All outputs go to outputs/ in the current directory:
    outputs/metrics.csv
    outputs/coupling_strength.png
    outputs/explanation_correctness.png
    outputs/counterfactual_swap.png
    outputs/claim_accuracy.png
    outputs/losses.png
    outputs/report.pplx.md
    outputs/checkpoints/<variant>/epoch_NNN.pt
"""

import os
import sys
import time
import argparse
import random
import json

import numpy as np
import pandas as pd
import torch

# ── Project imports ────────────────────────────────────────────────────────────
from dataset import build_dataset, split_dataset, build_tokenizer, make_target_sequence
from model import ConsistencyTransformer, TransformerConfig
from trainer import (
    TrainConfig, train_variant, VARIANTS, VARIANTS_V1, VARIANTS_V2,
    generate_epoch_samples, collect_qualitative_examples,
    CodeExplanationDataset,
)
from visualize import generate_all_charts
from report import build_report


def parse_args():
    p = argparse.ArgumentParser(description="Consistency Loss Experiment")

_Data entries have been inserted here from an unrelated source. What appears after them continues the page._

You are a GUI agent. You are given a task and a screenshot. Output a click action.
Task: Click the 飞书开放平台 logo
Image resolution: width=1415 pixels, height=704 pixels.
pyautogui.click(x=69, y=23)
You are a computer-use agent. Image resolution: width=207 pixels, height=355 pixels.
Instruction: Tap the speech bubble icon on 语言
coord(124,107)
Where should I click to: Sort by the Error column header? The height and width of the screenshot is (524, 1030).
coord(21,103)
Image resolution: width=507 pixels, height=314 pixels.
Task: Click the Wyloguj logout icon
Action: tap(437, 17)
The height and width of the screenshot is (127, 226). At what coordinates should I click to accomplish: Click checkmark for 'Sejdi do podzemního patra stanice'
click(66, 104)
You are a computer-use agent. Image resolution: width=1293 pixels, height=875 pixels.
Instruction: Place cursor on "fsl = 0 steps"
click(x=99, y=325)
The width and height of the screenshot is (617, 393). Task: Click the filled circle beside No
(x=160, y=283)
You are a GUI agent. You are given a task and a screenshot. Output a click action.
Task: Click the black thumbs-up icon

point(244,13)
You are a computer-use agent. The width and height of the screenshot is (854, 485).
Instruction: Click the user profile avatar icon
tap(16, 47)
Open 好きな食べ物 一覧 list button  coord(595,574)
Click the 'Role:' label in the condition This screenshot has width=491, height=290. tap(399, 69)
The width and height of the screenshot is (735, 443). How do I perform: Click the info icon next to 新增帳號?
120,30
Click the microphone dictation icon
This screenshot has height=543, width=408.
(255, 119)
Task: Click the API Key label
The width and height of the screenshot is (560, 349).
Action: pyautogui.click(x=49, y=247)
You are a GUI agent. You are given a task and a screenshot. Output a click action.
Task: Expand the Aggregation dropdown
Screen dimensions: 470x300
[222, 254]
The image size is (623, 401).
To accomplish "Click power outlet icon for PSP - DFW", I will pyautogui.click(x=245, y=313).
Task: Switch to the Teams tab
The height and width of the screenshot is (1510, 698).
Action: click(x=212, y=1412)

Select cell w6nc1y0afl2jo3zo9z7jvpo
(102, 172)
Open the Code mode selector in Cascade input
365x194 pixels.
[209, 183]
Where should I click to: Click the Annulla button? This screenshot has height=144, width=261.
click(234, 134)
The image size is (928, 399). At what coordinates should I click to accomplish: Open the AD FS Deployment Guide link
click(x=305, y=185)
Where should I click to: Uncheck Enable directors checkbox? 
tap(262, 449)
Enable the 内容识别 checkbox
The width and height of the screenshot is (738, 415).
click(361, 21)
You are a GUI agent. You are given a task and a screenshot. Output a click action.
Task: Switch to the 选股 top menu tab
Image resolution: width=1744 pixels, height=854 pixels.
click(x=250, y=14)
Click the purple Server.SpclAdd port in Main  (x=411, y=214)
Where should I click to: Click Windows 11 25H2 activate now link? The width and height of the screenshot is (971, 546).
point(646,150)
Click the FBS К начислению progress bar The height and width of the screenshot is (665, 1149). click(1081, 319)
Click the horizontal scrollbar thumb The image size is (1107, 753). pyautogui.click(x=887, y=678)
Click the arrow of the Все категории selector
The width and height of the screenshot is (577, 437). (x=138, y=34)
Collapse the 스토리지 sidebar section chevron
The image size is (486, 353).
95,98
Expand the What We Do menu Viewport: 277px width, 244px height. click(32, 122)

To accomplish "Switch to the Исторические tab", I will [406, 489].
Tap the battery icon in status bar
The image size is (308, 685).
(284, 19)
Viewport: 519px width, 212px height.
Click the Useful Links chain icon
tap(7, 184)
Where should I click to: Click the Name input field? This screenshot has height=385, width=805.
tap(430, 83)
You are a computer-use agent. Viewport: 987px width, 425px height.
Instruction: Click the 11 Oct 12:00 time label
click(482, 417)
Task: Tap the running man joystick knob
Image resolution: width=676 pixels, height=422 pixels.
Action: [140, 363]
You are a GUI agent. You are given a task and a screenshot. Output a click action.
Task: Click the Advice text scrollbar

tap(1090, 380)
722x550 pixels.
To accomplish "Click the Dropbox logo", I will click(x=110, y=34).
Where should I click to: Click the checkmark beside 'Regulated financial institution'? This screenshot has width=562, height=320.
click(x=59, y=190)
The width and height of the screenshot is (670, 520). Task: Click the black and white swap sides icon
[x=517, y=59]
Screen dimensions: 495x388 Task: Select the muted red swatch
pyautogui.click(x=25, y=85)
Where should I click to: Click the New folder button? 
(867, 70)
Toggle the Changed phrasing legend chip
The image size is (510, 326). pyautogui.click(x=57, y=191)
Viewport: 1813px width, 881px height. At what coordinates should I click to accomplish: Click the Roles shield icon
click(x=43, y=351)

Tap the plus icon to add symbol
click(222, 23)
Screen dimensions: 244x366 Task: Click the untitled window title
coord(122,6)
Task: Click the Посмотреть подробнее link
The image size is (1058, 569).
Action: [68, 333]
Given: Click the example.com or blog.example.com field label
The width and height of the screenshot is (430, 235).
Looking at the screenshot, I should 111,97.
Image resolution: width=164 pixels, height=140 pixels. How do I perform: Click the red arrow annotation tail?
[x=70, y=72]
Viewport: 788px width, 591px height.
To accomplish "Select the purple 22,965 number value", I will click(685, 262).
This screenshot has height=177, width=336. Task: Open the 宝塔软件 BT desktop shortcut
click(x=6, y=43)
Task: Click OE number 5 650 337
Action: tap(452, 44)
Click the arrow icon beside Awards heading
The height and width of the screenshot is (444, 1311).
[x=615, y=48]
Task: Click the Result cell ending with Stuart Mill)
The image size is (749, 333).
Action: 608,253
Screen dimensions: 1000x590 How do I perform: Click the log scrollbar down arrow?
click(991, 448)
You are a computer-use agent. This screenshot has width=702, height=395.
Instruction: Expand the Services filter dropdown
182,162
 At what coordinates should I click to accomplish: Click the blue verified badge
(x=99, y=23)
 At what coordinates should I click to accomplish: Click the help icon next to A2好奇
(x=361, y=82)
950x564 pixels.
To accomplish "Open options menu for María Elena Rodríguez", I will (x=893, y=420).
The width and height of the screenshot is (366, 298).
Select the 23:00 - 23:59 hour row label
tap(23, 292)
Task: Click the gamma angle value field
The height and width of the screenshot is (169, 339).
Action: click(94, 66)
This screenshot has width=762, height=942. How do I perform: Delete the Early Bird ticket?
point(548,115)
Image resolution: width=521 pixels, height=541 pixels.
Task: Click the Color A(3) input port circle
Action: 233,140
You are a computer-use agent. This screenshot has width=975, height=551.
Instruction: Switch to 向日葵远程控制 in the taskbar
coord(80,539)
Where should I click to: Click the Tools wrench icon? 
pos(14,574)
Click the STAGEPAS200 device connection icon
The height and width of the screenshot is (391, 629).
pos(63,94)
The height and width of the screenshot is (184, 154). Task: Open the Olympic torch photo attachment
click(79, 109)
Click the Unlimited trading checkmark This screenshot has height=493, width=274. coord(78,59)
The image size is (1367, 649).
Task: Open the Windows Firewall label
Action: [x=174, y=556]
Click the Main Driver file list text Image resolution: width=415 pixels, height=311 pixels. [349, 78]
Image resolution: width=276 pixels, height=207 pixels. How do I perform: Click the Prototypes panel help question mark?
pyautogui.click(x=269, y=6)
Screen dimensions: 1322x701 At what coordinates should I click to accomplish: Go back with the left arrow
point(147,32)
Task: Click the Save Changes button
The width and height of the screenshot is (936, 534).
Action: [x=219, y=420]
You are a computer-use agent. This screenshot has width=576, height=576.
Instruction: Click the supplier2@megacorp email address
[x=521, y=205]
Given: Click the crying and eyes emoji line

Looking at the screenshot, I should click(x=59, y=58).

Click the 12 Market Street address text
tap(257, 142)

    mode = p.add_mutually_exclusive_group(required=True)
    mode.add_argument("--smoke", action="store_true",
                      help="Fast smoke test (tiny model, few epochs)")
    mode.add_argument("--full",  action="store_true",
                      help="Full configured run (3000 examples, 20 epochs)")

    p.add_argument("--model", type=str, default=None,
                   choices=["smoke", "small", "gpt2_small"],
                   help="Override model size (default: smoke for --smoke, small for --full)")
    p.add_argument("--epochs",  type=int, default=None, help="Override number of epochs")
    p.add_argument("--batch",   type=int, default=None, help="Override batch size")
    p.add_argument("--n",       type=int, default=None, help="Override number of examples")
    p.add_argument("--seed",    type=int, default=42)
    p.add_argument("--variants", nargs="+", default=None,
                   choices=VARIANTS,
                   help=("Only run specific variants. V1 (original): consistency_loss, "
                         "no_consistency_loss, claim_only_pooling, random_label_consistency. "
                         "V2 (stronger ablations): no_claim_to_claim_attention, "
                         "claims_from_explanation_only, surface_bottleneck_consistency, "
                         "surface_bottleneck_no_expl_lm. Default: all 8 variants."))
    p.add_argument("--v1-only", action="store_true",
                   help="Only run V1 (original 4) variants")
    p.add_argument("--v2-only", action="store_true",
                   help="Only run V2 (new 4 stronger ablation) variants")
    p.add_argument("--output-dir", type=str, default="outputs")
    p.add_argument("--no-charts",  action="store_true", help="Skip chart generation")
    p.add_argument("--smoke-epochs", type=int, default=5,
                   help="Epochs for smoke run (default 5)")
    p.add_argument("--smoke-n",  type=int, default=300,
                   help="Dataset size for smoke run (default 300)")
    p.add_argument("--smoke-batch", type=int, default=16,
                   help="Batch size for smoke run (default 16)")
    return p.parse_args()


def main():
    args = parse_args()

    # ── Output directory ───────────────────────────────────────────────────────
    output_dir = args.output_dir
    os.makedirs(output_dir, exist_ok=True)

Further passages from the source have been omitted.